Belgian singer and television presenter

Evi Greta Roberta Hanssen (born 9 November 1978) is a Flemish singer and presenter.

==Biography==
Hanssen grew up with three older brothers in Antwerp. She started as a background singer in the Samson en Gert Christmas shows and played on her 16th in Samson en Gert Sofie, the niece of the mayor. Hanssen was second in the election for 'Look of the year' in 1996. After secondary school she studied at the Jazzstudio in Antwerp for two years and received her candidacy as a jazz singer at the conservatory.

===Career===
In April 2001 Hanssen started as a VJ on TMF Flanders, where she presented with Elke Vanelderen in Boobietrap. She also presented at major festivals such as Marktrock, Suikerrock, TW Classic and I Love Techno. She interviewed Lenny Kravitz and Justin Timberlake, among others. In the summer of 2002 she was asked to replace Yasmine at Aan tafel on TV1. She was also regularly seen in Het Swingpaleis.

Her debut single "Down as she goes" with the new group Hookers Green became the new favourite song of Greenpeace in Belgium. The song is about the decline of the world in every possible way.

In October 2003 she left TMF to concentrate on her music. She worked on a theatre jazz project and on a Dutch-language album with Patrick Hamilton. She was heard as a flying reporter at Radio Donna staat op and can be seen on the sports channel Sporza. For Garfield: The Movie she dubbed the voice of the American cartoon cat. She then worked for VTM, where she presented De Farm and 71° Noord.

From 2006 to 2013 she presented Expeditie Robinson annually. Since March 2007 she can also be seen in De Foute Quiz and GodzijDank.
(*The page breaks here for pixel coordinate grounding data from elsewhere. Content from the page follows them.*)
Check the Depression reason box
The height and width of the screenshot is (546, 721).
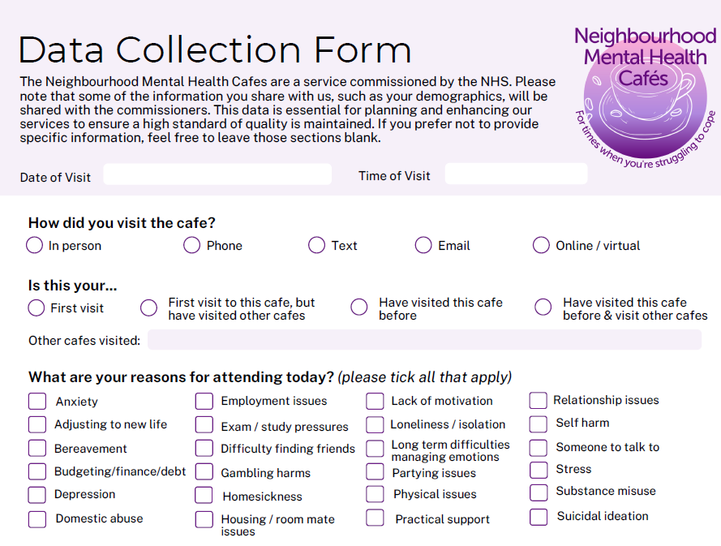(x=37, y=495)

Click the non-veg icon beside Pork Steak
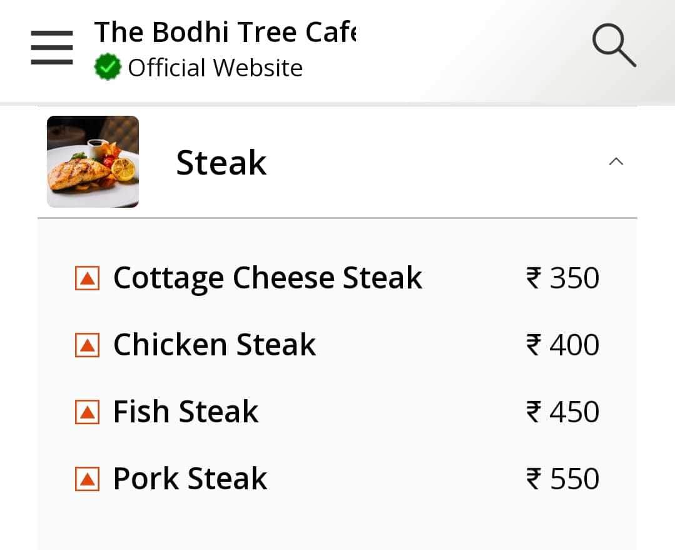(x=88, y=478)
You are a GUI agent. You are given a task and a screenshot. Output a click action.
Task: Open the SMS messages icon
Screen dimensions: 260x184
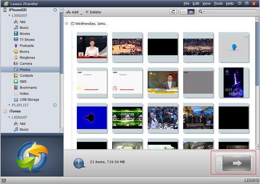point(16,82)
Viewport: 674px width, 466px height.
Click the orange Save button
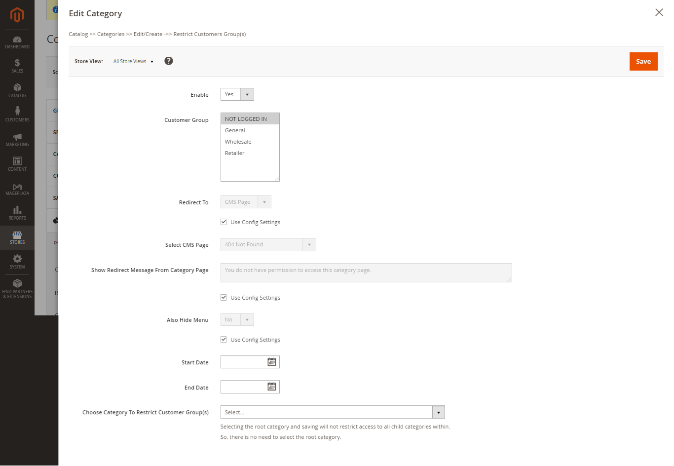pyautogui.click(x=643, y=62)
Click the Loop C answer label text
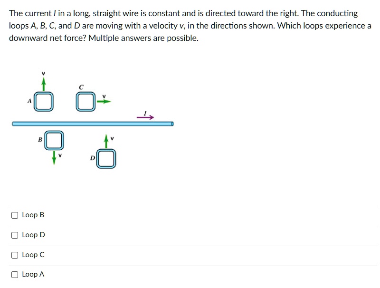Image resolution: width=380 pixels, height=288 pixels. point(33,254)
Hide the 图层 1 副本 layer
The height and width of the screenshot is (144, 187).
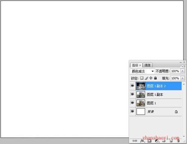(x=132, y=94)
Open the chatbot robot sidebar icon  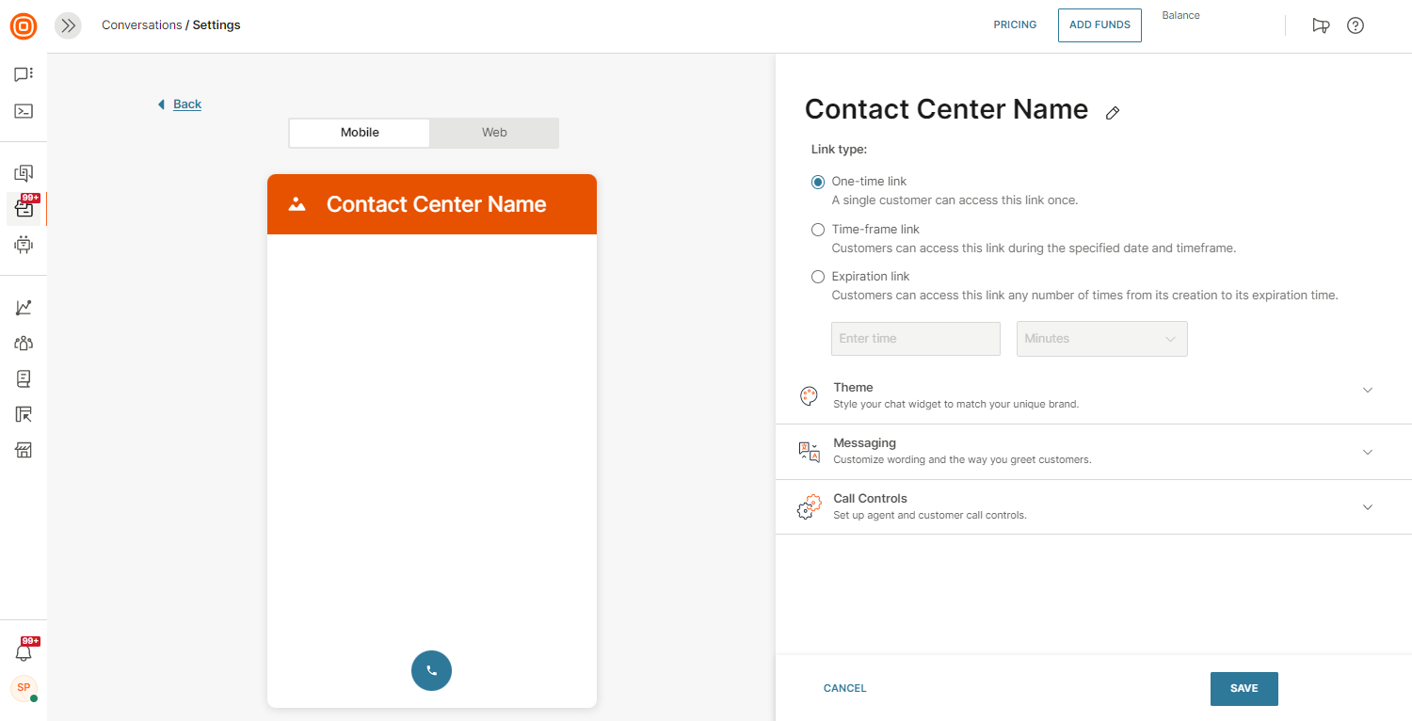click(24, 245)
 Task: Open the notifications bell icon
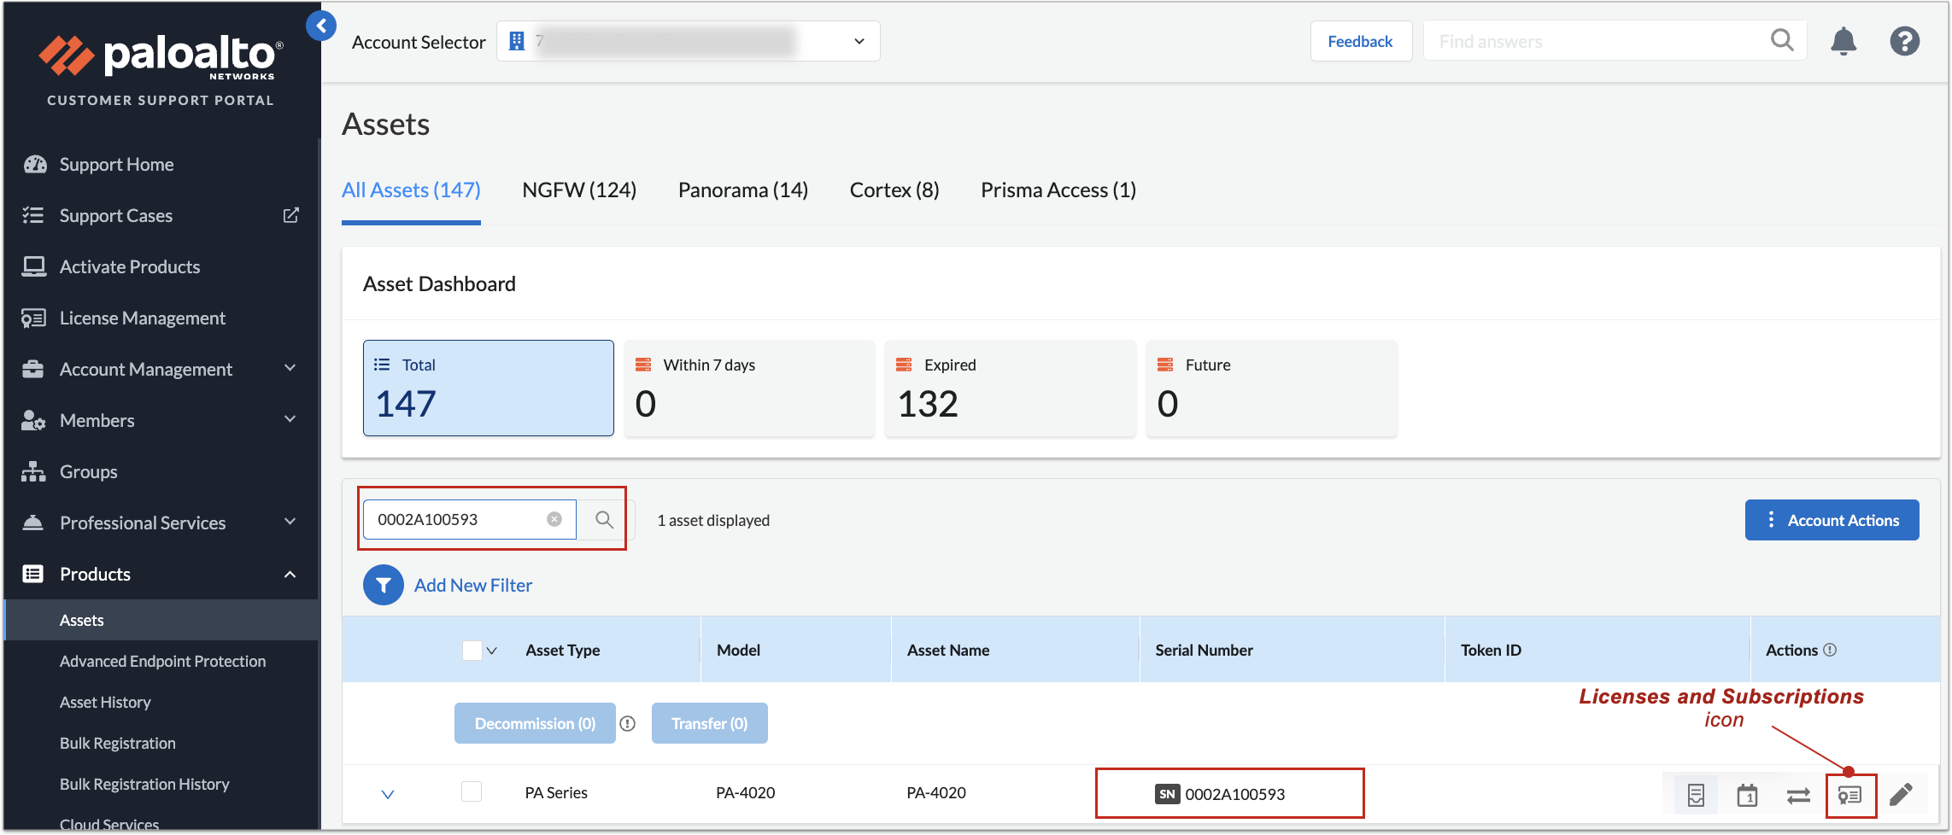coord(1844,41)
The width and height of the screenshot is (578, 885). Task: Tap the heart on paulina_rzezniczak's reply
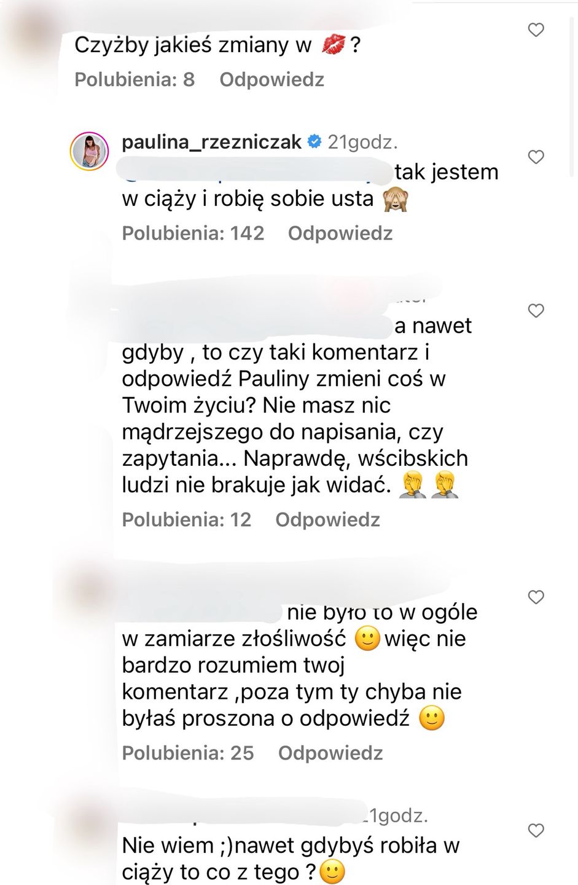tap(536, 157)
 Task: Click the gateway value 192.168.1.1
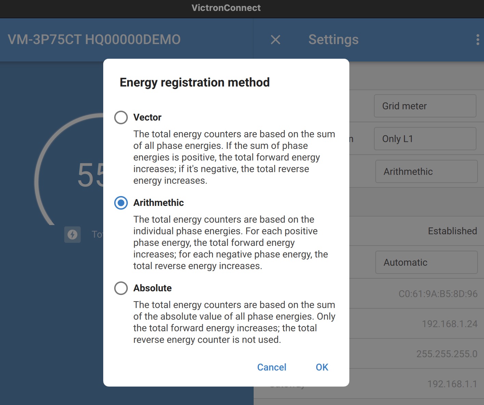(x=452, y=384)
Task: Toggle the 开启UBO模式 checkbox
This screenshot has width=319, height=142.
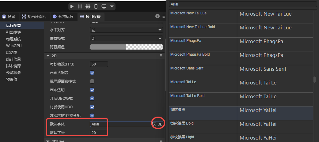Action: click(92, 99)
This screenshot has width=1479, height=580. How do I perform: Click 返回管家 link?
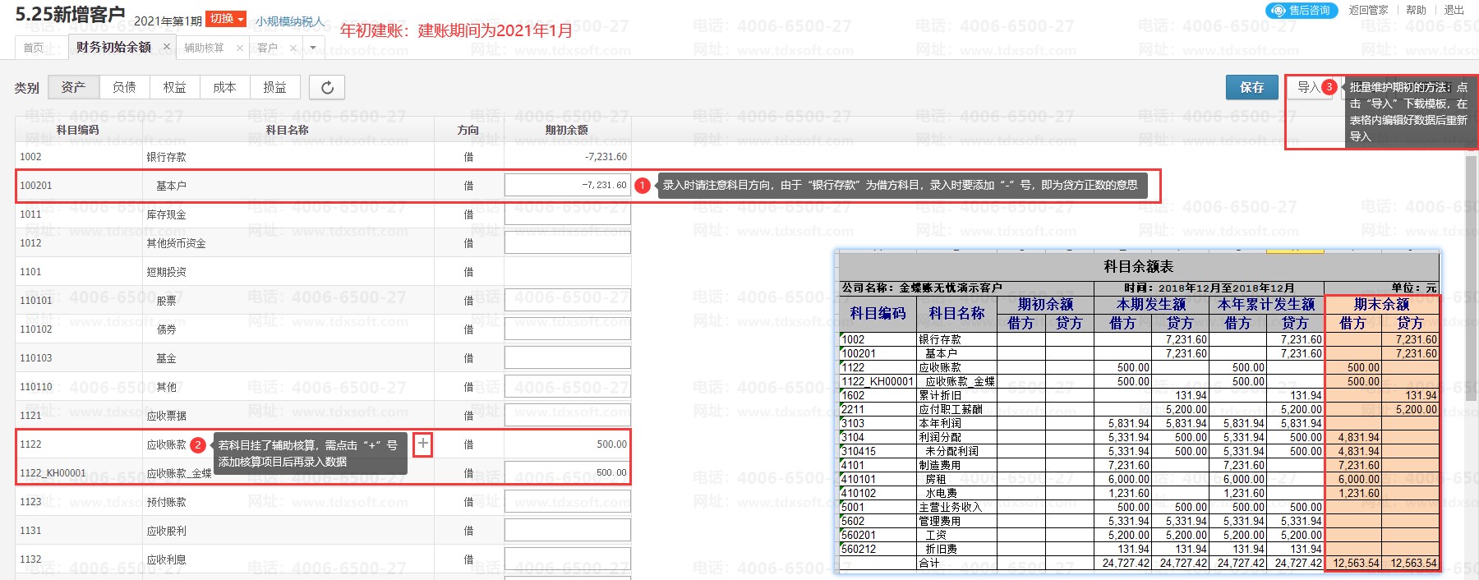[1368, 10]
In 2008 and 2009, Evi presented the Flemish version of Project Runway, De Designers. In 2010 she was on show in De dagshow, a showbiz programme on VTM.

In 2013 she presented with Kürt Rogiers in De Grote Sprong, in 2014 Beat da Bompaz and Mijn Pop-uprestaurant. From 2014 she can be seen on Dutch television in "3 op Reis". In September 2014 she started as a table lady at De Wereld Draait Door. In 2016, together with Freek Vonk, she presented De Super Freek Show.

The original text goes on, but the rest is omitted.